S. Cohen-Boulakia has been in charge on the data integration facet of COVID-NMA and led a team comprising fifteen engineers, researchers, and master's students from LISN, LIMOS, and LIRIS. Their mandate involved extracting, analyzing, integrating, and loading highly diverse data from clinical trials sourced from five major clinical registries.
Contribution
We developed a data warehouse containing all the clinical trials associated with COVID-19. We designed and implemented a semi-automatic process to extract information from five registries. We developed web scrapers and several wrappers to feed the warehouse. We designed rules based on epidemiologist expertise to uniformize and integrate such very heterogeneous datasets, exploiting their complementary aspects and minimize redundancy. Throughout this process, we implemented features such as database historization, provenance tracking, knowledge base management for treatment/intervention ontologies, and used Natural Language Processing (NLP) techniques for entity recognition of interventions.
Impact
This effort has effectively synthesized data from 4,634 trials, aiding the World Health Organization (WHO) and numerous stakeholders from 12 major institutions in making informed decisions regarding COVID-19 treatments and vaccines.

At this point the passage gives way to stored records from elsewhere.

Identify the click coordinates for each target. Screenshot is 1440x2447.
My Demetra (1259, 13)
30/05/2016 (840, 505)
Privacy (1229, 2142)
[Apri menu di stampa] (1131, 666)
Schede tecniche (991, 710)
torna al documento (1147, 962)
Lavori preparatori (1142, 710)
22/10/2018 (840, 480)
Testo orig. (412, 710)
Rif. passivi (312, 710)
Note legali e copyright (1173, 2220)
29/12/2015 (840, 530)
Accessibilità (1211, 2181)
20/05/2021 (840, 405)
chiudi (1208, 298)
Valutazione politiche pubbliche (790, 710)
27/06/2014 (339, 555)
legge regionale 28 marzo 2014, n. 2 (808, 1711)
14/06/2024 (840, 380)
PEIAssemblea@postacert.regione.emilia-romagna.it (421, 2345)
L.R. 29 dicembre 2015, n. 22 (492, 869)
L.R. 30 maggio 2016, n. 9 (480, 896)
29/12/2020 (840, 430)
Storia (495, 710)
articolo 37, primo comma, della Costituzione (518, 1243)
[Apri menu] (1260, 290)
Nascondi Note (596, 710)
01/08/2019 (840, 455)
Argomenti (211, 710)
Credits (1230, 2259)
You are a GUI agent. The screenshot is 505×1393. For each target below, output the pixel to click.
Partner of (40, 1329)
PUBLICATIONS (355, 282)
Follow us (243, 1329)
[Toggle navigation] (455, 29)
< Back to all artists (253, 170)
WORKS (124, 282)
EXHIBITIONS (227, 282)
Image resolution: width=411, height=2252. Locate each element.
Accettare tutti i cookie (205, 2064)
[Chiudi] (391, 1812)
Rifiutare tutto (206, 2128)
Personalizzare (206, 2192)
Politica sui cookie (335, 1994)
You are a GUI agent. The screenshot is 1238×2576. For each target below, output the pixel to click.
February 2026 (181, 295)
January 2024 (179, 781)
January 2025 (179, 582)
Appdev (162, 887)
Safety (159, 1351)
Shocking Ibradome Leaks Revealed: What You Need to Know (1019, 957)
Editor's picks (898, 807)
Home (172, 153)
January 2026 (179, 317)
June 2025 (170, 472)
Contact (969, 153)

In terms of publications, this endeavor has resulted in ten publications by the COVID-NMA consortium, with one specifically focusing on integration and analysis, published in the Journal of Clinical Epidemiology. As of May 2024, this paper has obtained 26 citations according to Google Scholar.
Furthermore, this work has been acknowledged with a CNRS crystal medal, honoring all engineers involved, including two engineers from the LISN in the SEME team.